O IPM 2011 do Brasil, por exemplo, analisa dados de inquéritos nacionais de 2006, sendo que já temos os resultados da PNAD 2009.
Confirme no link da ONU os dados usados no IPM 2011:http://hdr.undp.org/en/media/List_of_surveys_used_for_2011_MPI_estimation.pdf
A ONU argumenta que isso foi necessário para padronizar os números com os de outros países que não possuem estudos atualizados. Contudo, note que há vários nas listas com dados de 2008 ou 2009.
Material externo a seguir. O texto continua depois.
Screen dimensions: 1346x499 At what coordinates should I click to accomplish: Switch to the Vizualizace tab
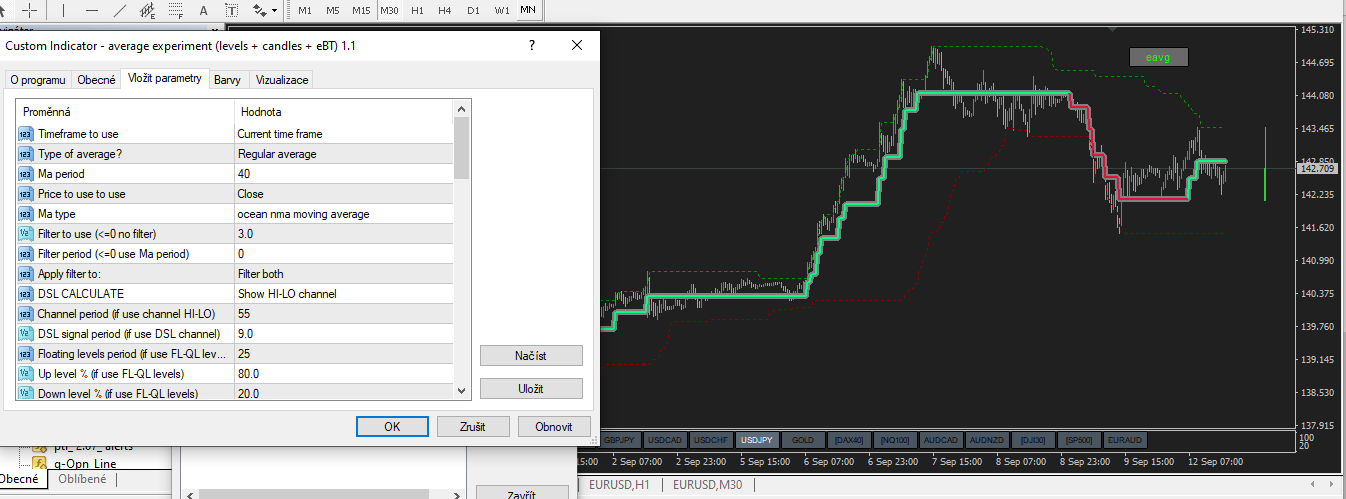coord(282,80)
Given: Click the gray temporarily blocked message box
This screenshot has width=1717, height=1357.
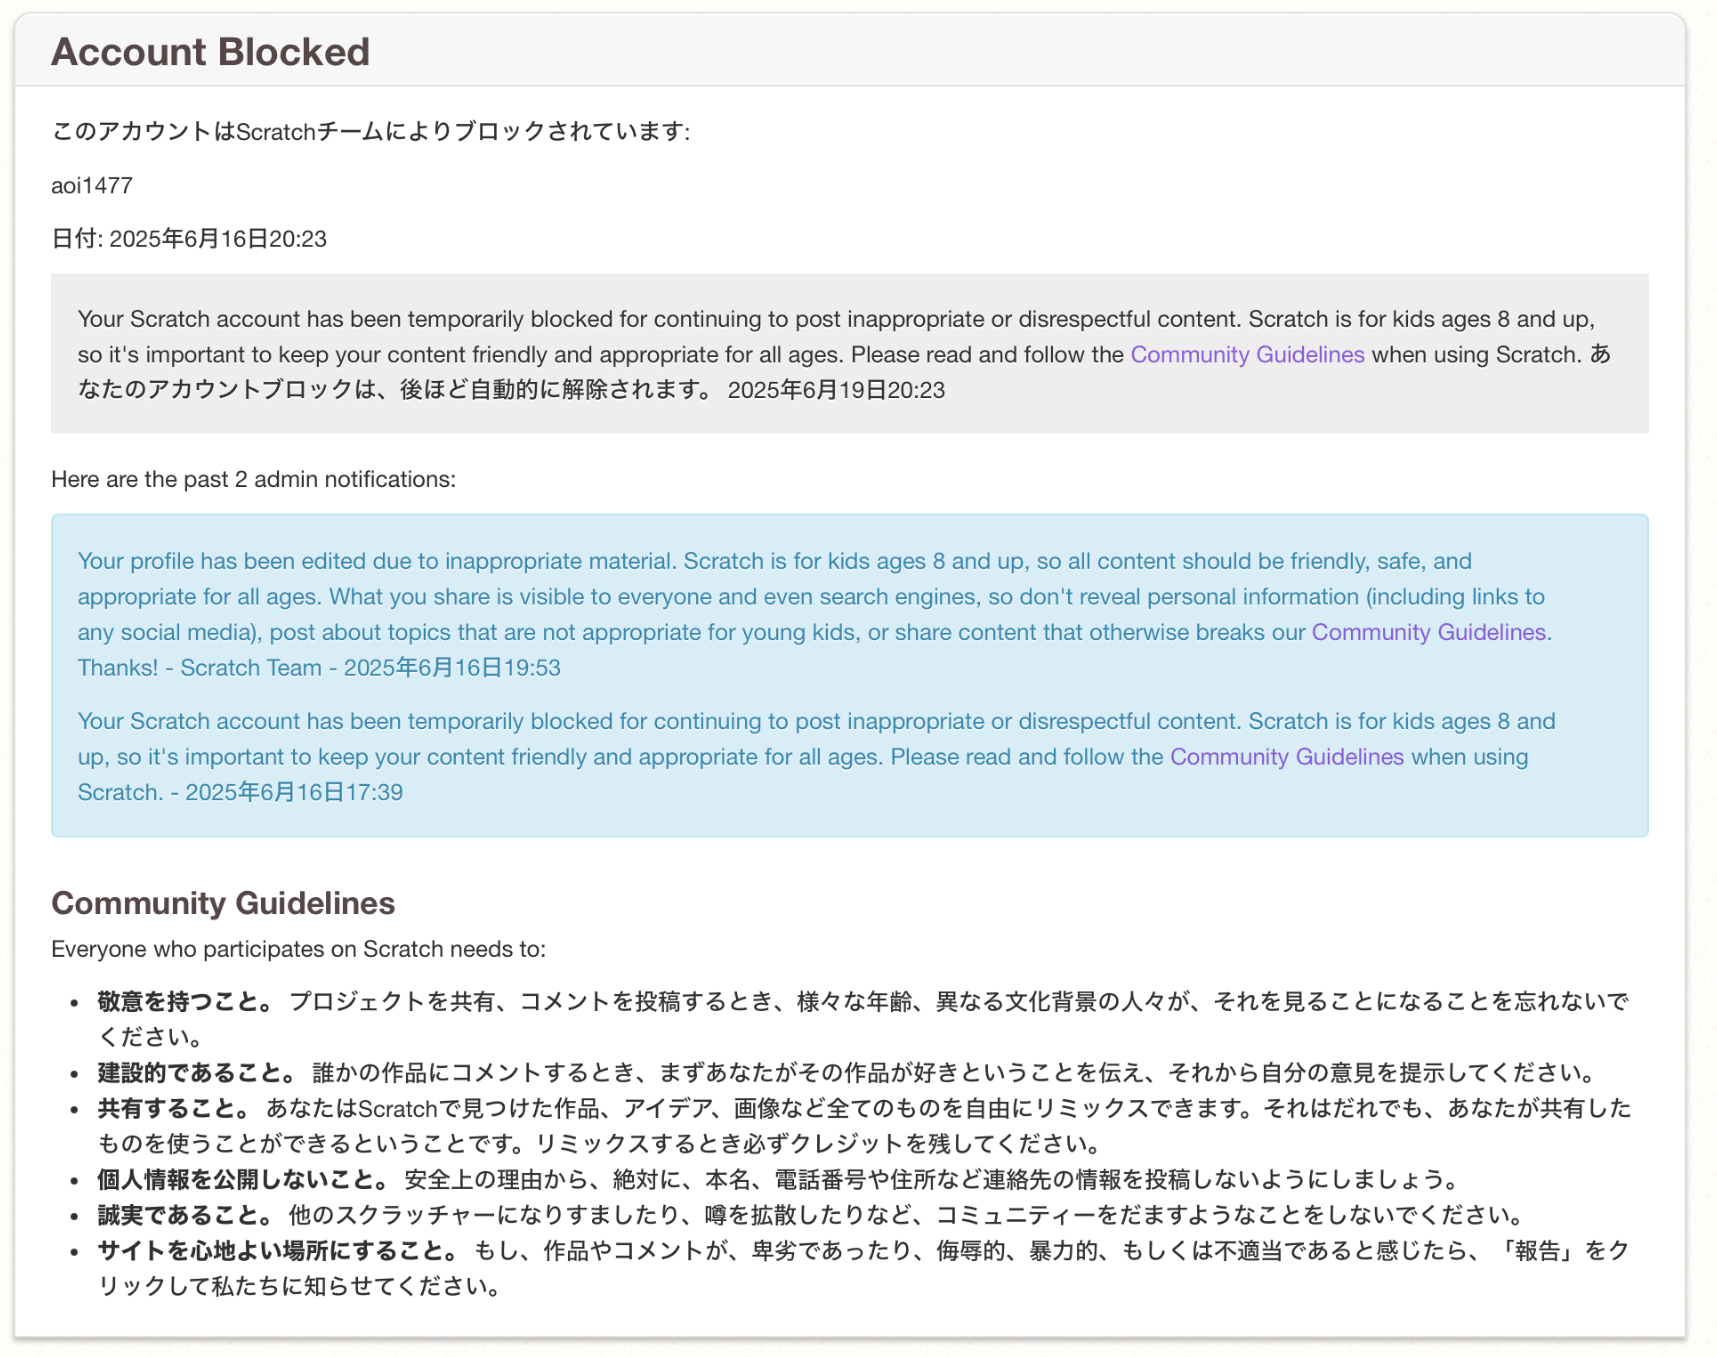Looking at the screenshot, I should pyautogui.click(x=850, y=354).
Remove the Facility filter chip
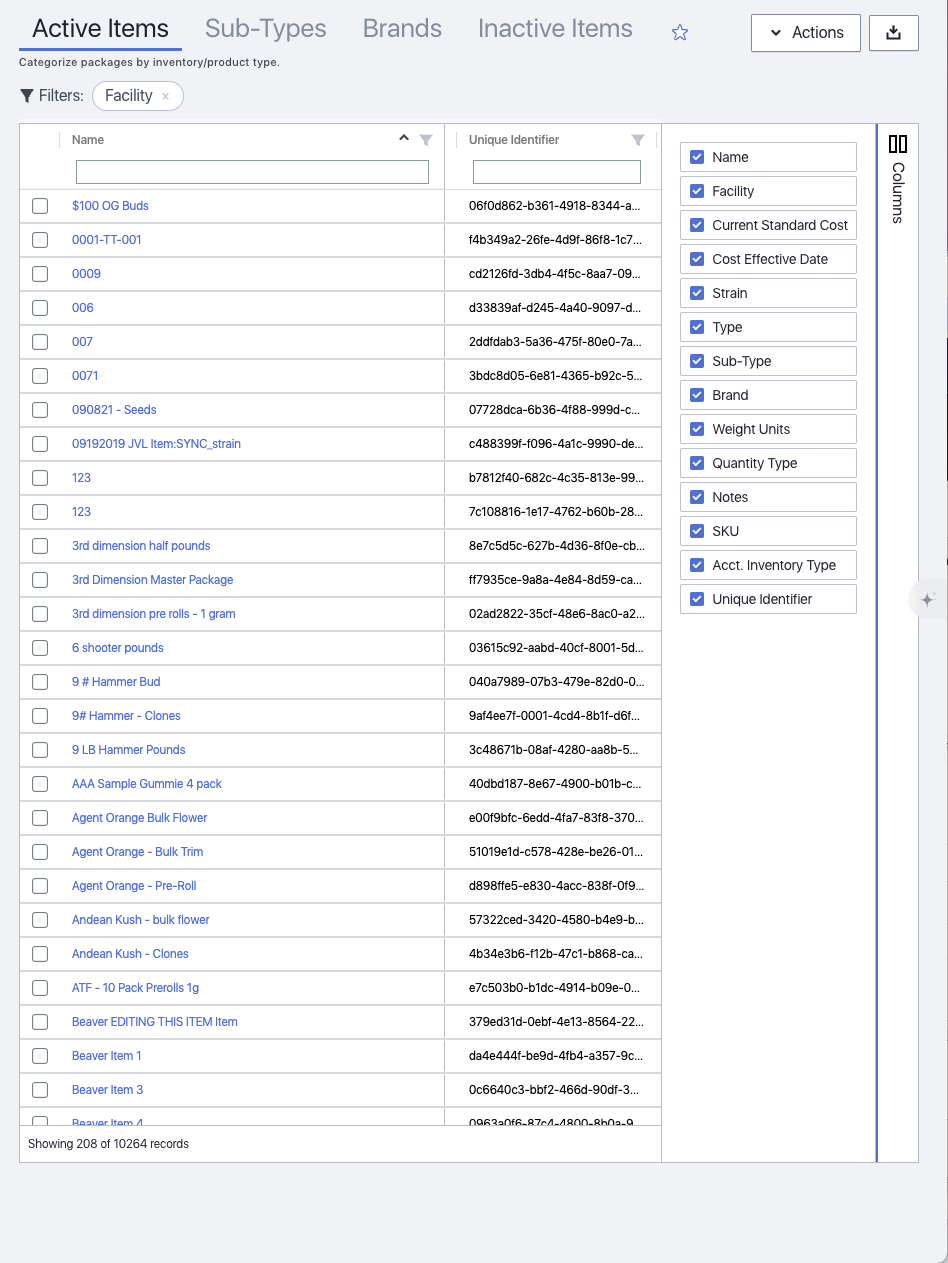Viewport: 948px width, 1263px height. pyautogui.click(x=166, y=96)
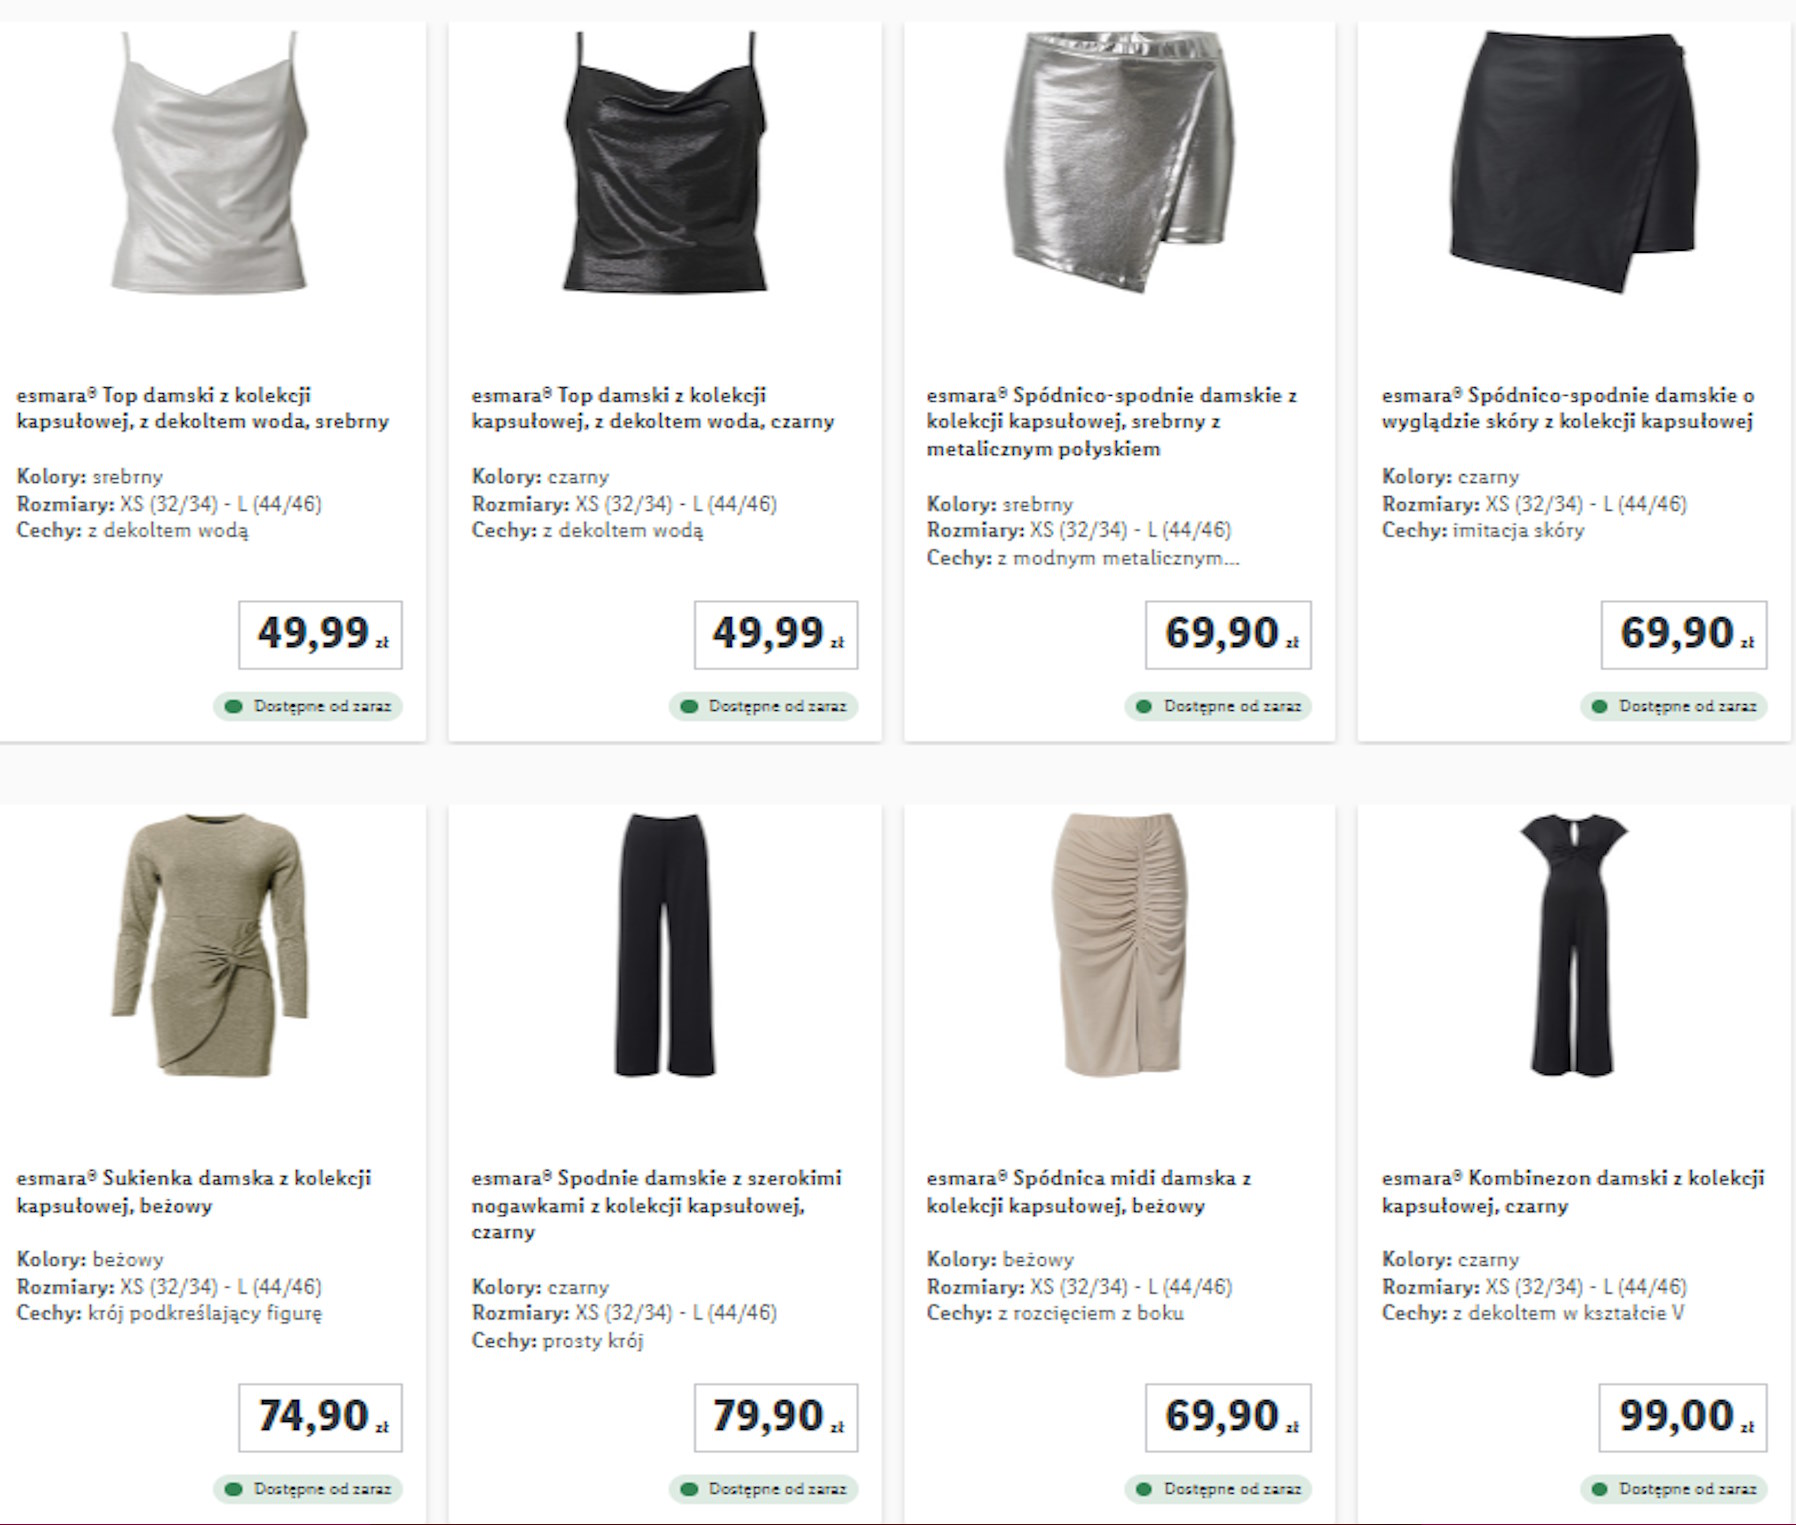Click the silver 'Spódnico-spodnie damskie' title
This screenshot has width=1796, height=1525.
click(1111, 421)
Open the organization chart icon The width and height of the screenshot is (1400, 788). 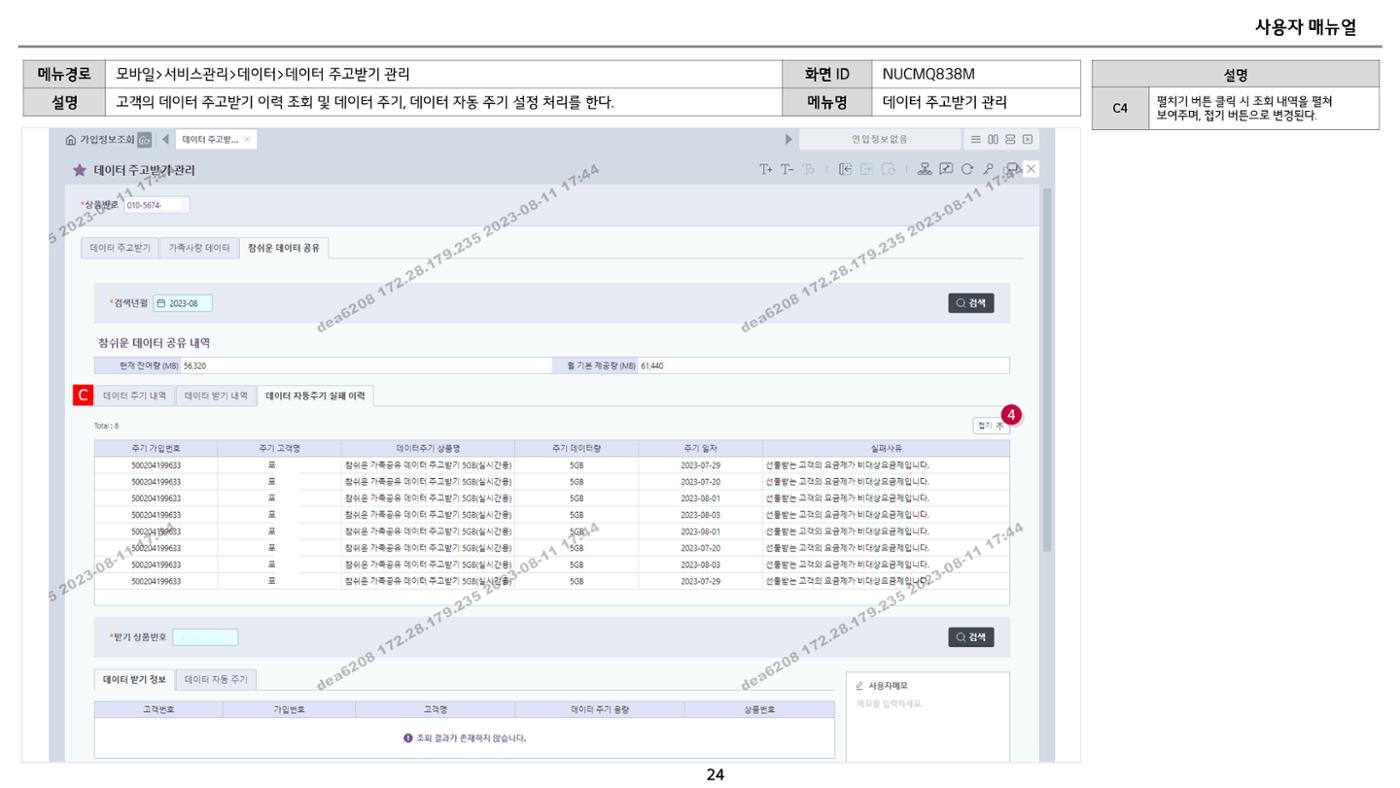(924, 169)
Ora, então estamos falando de indicadores brasileiros que medem a desigualdade e a pobreza com números de 2005 e 2006, referentes a anos anteriores! Portanto, muita calma nas análises. Na interpretação do IDH e seus indicadores, uma abordagem de números mais atuais certamente traria resultados diferentes, não só para o Brasil, mas também para outros países.
O IDH é uma ferramenta de valor para estimular um debate amplo e democrático sobre a necessidade de se investir mais em educação, saúde e distribuição de renda. Mas a sua utilização deve ser feita de maneira franca. Uma boa tarefa para quem domina completamente as metodologias adotadas pela ONU nos últimos anos é produzir um estudo com os números da última PNAD 2009, que incorporam os avanços sociais introduzidos por programas brasileiros de transferência de renda e de inclusão.
O ex-presidente Lula está certo em ficar irritado. Afinal, a ONU pretende retratar a desigualdade e a pobreza no mundo, mas usa indicadores do tempo em que os países emergentes ainda estavam na coxia do teatro global. Hoje sabemos que a situação está um pouco diferente.
Marisa Meliani é jornalista e mestre em Ciência da Comunicação pela Escola de Comunicações e Artes da Universidade de São Paulo (ECA-USP).